富士市からは人口流出抑制のためのシビックプライド向上や移住定住施策、富士山を活かした誘客の推進と観光資源の活用などの課題が示された。研究員はインターナショナルスクールの富士市への招致、滞在型サイクルツーリズム活性化プロジェクトなど、同市の地の利や富士山の麓に位置する観光資源を活かした提案が目立ち、小長井市長からは「すぐにでも実装したい提案が多かった」といった評価を受けた。職員からも「研究員の中から実際に富士市に貢献してほしい」といった声が寄せられた。

翌18日は、和歌山県紀美野町をフィールドに全国から集まった研究員が地域の課題解決や魅力発信に向けた政策提言を行った。

紀美野町からの課題は2040年の目標人口を達成するための施策提案。
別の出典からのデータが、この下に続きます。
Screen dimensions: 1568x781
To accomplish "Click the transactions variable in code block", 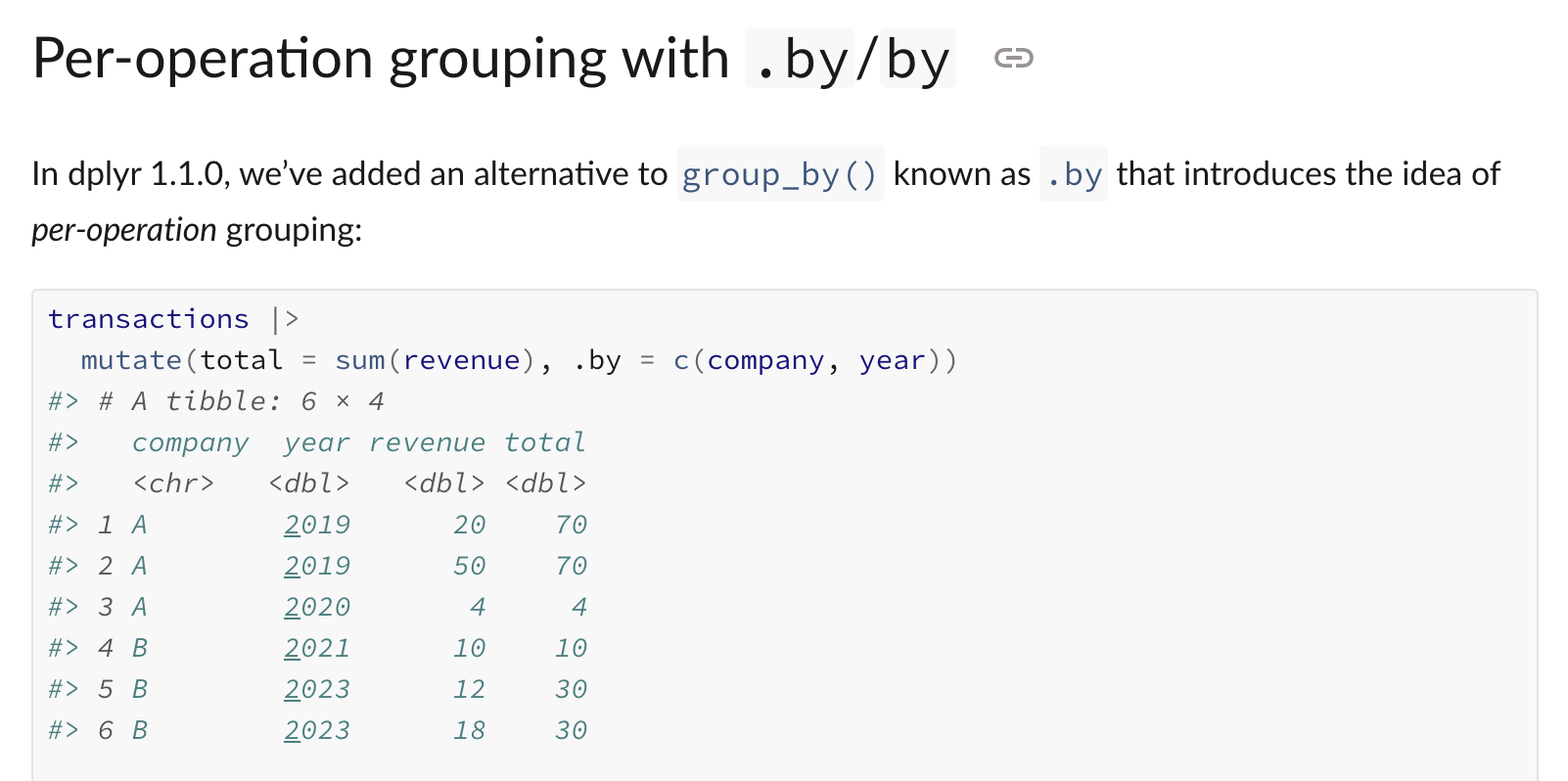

研究員からは地域と人を結ぶ多機能施設、子育て訪問支援員制度など多様な解決策が提示された。特に、中高生への探究教育、学びの居場所づくりなど教育関係の提言が目立った。小川裕康町長や職員からは「具体性が高く、すぐに実装が見込める施策も多かった」といった評価が寄せられた。発表後の交流会では活発な意見が交わされ、提言の一部は既存事業との連携も視野に検討され始めている。

本連載は、本課程の研究員に焦点を当て、学びの目的、本課程で得た学び、キャリア形成や修了後の実践などを紹介していきたい。

本課程の日程等:約4か月間、1週あたり90分の授業を2コマ行う(授業は原則火曜日。授業時間は18:30~21:30)。授業は対面またはオンライン(政策提言の中間発表、最終発表含めて完全オンラインの参加も可能)。講習料は350,000円(非課税)。ただし、教育訓練給付金制度の利用で修了者は費用の40%を雇用保険から受給できる。